Wrist Fractures

What is it?

The wrist is the joint between the forearm and hand, and is composed of a number of bones.

In wrist fractures, the most common bones to be broken is the radius and ulna, the two long bones that form the forearm. Breaks generally happen through a fall, but can also occur through more severe mechanisms e.g. car accident.

What are the symptoms?

There will be pain, swelling, stiffness and bruising immediately after the injury. There may also be a visible deformity of the forearm.

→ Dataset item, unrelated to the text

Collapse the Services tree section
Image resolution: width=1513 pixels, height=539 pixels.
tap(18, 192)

A common name is a ‘dinner fork’ deformity, where the wrist is angled backwards like a dinner fork.

An X-ray is needed initially to diagnose the break. Most of the time, a break is easy to diagnose and your surgeon will discuss the best form of treatment with you.

Occasionally, for subtle injuries, an X-ray may not be enough and either a CT or MRI scan will be needed to confirm or exclude a fracture.

what is the treatment?

For fractures that are undisplaced – meaning there is a crack but the bones have not moved apart, a cast is generally all that is needed for 6-8 weeks.

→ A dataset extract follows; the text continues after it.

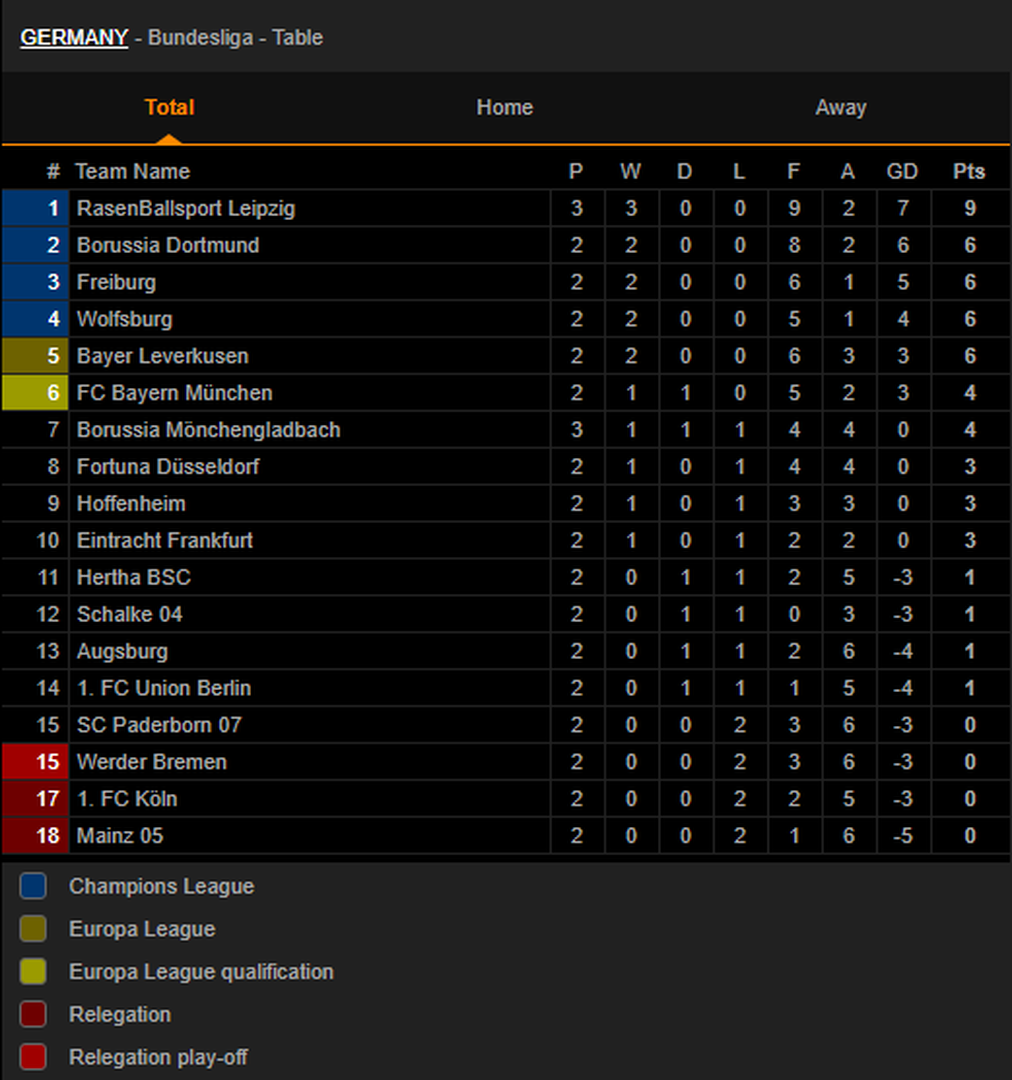Click the Relegation play-off red swatch
The width and height of the screenshot is (1012, 1080).
pyautogui.click(x=33, y=1057)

For displaced fractures – where the bones have moved apart, surgery is needed to put the bone fragments back to their original position. This can be achieved through wires, or with specially made metal plates and screws. Your surgeon should discuss with you in detail the fixation method if you require surgery.

After surgery, if K-wires are used, then plaster will be needed for a minimum of 6 weeks. For patients fixed with plates and screws, the plaster can often be removed after 2 weeks and gentle mobilisation begun.